Threat Intelligence Engineer

About The Position

Requirements

• 2-4+ years of experience in cybersecurity, with at least 1-2 years specifically focused on threat intelligence or a closely related field (e.g., Security Operations Center (SOC) analysis).
• Strong understanding of core cybersecurity principles, including network protocols, operating systems, security architectures, and common attack vectors. Familiarity with basic malware analysis concepts.
• Solid foundational understanding of the threat landscape, including common threat actors and their objectives.
• Familiarity with threat intelligence frameworks and methodologies (e.g., MITRE ATT&CK, STIX/TAXII).
• Experience with or exposure to threat intelligence platforms (TIPs) and security information and event management (SIEM) systems.
• Strong analytical and problem-solving skills.
• Good written and verbal communication skills, with the ability to articulate technical findings clearly.
• A keen desire to learn and grow within the threat intelligence discipline.
• Ability to work independently and collaboratively in a team environment.

Nice To Haves

• Experience with scripting languages (e.g., Python) for simple data manipulation or automation is a plus.
• Familiarity with foundational concepts of malware analysis.
• Relevant cybersecurity certifications (e.g., CompTIA Security+, GCTI, etc.).
• Experience in a regulated industry environment.

Responsibilities

• Assist in the proactive research, identification, and collection of threat intelligence from various sources, including open-source intelligence (OSINT), commercial feeds, and internal security data.
• Analyze raw threat data to identify potential patterns and connections.

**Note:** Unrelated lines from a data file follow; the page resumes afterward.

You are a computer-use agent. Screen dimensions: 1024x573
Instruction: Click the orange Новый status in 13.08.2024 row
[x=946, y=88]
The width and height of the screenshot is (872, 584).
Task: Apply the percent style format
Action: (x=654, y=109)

Assist in correlating threat intelligence with internal security events and vulnerabilities. Focus on translating data into actionable technical indicators of compromise (IOCs) and contributing to the identification of adversary techniques.
• Draft clear and concise threat intelligence reports, briefings, and alerts for internal security teams (Security Operations, Incident Response).
• Assist in tracking and maintaining information on threat actors, including their motivations, capabilities, and tactics, techniques, and procedures (TTPs).
• Support the development of technical indicators of attack (IOAs) and indicators of compromise (IOCs) based on observed adversary behaviors. Assist in integrating these indicators into security tools.
• Monitor and analyze vulnerability disclosures and exploit trends to provide initial insights into potential risks.
• Stay up-to-date with current cyber security threats, vulnerabilities, and industry best practices. Share findings with the security operations and detection engineering teams.
• Assist in building relationships with internal teams. Help prepare regular threat landscape updates for technical stakeholders.

Benefits

• Opportunity to work with cutting-edge AI-driven cybersecurity technologies and Google SecOps solutions.
• Collaborate with a talented and innovative team focused on continuously improving security operations.
• Competitive salary and benefits package.
• A culture of growth and development, with opportunities to expand your knowledge in AI, cybersecurity, and emerging technologies.